Both patients presented with a constellation of findings consistent with Still disease, including the typical evanescent erythematous eruption, but also with eczematouslike plaques with pinpoint necrosis, which initially raised clinical suspicion for dermatomyositis or other connective tissue disease. In both cases, histologic features were initially interpreted as EM, which did not fit the clinical findings. EM is the prototype diagnosis within the histologic differential of necrotic keratinocytes, which also includes Stevens-Johnson syndrome, toxic epidermal necrolysis, lichen planus, lupus, and graft-versus-host disease. Atypical manifestations of Still disease and sJIA must be considered in this differential, as histologic features can closely mimic EM. Ultimately, the identification of necrotic keratinocytes as a feature of atypical Still's disease helped establish the diagnosis. A notable distinction is that in EM the necrotic keratinocytes are scattered throughout the epidermis, whereas in Still disease they are situated in the upper epidermis. Additionally, another piece of evidence is that in the patient biopsies there was no vacuolar interface dermatitis. In EM, one would expect some interface dermatitis.

These cases add to the growing literature of this unusual manifestation of Still disease. There have only been 2 prior reports of atypical cutaneous manifestations in sJIA comprising 6 patients.7, 8 The current report adds to this sparse information and further confirms that atypical papules and plaques can be seen in both adult and pediatric disease entities.

Reported associations with atypical Still disease include delayed malignancy and viral infections including echovirus, rubella, and Epstein Barr virus.

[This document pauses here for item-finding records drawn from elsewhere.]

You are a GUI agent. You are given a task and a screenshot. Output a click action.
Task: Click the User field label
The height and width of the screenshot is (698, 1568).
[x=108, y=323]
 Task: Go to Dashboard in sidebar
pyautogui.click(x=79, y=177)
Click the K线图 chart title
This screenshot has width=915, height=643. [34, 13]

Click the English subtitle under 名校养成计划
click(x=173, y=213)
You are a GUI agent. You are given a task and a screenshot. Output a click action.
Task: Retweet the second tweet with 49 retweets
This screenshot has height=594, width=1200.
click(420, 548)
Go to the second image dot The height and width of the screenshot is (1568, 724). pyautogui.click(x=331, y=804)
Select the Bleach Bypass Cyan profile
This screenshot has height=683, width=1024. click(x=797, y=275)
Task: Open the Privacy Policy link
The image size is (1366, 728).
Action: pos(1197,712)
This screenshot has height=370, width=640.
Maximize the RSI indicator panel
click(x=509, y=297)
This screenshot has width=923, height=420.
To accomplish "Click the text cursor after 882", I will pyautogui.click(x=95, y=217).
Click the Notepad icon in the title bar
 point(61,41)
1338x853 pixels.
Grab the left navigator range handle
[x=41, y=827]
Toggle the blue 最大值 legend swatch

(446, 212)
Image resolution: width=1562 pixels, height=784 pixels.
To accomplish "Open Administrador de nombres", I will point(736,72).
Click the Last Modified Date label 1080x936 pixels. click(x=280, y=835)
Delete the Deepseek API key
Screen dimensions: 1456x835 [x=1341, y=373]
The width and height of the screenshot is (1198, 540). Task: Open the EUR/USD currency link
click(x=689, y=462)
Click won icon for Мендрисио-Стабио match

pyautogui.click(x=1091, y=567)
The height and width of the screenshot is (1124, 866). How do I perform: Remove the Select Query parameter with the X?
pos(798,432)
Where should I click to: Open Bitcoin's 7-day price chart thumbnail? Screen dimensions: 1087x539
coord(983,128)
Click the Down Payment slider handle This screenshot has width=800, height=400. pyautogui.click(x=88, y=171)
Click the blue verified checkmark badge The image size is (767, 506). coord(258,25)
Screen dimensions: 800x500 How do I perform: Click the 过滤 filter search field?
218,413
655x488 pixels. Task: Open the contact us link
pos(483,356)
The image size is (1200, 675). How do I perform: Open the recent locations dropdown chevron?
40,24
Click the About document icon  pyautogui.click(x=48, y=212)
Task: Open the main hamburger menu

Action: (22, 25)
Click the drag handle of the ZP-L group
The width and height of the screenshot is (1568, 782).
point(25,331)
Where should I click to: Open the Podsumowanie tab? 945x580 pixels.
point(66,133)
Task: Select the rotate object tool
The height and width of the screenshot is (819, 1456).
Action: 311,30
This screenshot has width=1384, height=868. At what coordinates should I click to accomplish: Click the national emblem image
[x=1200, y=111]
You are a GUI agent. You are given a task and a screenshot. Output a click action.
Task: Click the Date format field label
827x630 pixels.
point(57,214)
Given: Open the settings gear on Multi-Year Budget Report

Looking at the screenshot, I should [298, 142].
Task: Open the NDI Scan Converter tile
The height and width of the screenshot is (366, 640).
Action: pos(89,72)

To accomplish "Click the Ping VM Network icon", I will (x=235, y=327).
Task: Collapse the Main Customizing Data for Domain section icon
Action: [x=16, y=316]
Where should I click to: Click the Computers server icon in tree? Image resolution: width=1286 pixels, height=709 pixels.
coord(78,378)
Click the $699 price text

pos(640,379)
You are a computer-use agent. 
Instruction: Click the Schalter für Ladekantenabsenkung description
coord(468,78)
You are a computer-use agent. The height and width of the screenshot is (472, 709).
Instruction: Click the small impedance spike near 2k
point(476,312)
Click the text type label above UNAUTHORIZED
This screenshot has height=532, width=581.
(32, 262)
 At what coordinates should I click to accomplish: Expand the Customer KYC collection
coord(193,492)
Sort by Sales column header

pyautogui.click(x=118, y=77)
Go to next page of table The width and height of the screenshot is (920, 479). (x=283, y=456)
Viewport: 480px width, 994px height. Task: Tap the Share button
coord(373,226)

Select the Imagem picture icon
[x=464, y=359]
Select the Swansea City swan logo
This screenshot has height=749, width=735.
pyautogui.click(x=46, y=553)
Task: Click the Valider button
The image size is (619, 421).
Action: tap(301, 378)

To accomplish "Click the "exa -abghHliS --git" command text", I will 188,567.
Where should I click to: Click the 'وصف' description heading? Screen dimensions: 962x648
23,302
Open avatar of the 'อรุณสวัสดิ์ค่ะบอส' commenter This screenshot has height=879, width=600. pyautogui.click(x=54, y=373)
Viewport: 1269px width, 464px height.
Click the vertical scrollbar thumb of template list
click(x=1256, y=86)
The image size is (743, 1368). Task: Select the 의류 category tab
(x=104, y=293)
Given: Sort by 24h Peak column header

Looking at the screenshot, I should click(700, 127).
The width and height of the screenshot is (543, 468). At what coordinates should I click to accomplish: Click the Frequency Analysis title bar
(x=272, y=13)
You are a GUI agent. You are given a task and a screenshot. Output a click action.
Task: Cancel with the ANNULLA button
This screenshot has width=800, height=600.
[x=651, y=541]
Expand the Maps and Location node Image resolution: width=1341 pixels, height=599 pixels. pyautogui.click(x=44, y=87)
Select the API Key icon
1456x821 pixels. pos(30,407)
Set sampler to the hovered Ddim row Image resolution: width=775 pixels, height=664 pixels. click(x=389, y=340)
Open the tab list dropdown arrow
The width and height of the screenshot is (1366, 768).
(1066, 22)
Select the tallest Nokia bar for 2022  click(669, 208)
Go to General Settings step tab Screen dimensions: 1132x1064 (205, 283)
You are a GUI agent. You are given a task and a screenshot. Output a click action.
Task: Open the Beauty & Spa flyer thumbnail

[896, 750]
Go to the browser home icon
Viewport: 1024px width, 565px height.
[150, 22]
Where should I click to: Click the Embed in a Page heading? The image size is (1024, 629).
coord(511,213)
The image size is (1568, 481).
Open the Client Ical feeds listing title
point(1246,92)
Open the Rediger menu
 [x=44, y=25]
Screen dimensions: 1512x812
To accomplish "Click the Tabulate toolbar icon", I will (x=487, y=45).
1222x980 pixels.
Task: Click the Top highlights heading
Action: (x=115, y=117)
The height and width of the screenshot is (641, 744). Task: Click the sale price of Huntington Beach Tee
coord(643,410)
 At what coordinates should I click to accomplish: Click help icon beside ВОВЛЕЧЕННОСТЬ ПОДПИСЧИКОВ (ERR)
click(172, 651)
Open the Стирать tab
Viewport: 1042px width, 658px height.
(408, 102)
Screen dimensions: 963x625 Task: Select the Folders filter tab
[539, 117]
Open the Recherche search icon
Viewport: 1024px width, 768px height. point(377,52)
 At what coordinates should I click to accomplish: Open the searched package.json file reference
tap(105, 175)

Our adult case was preceded by Zika infection, which is the proposed trigger in her case and has not been previously reported in association with Still disease.

These cases highlight that an atypical rash can misguide diagnosis of Still disease, but histologic evidence of necrotic keratinocytes may be a clue to its diagnosis. Clinicians and dermatopathologists should be aware that atypical manifestations of Still disease can histologically mimic EM, and thus should have high suspicion for this diagnosis when EM does not fit the clinical presentation.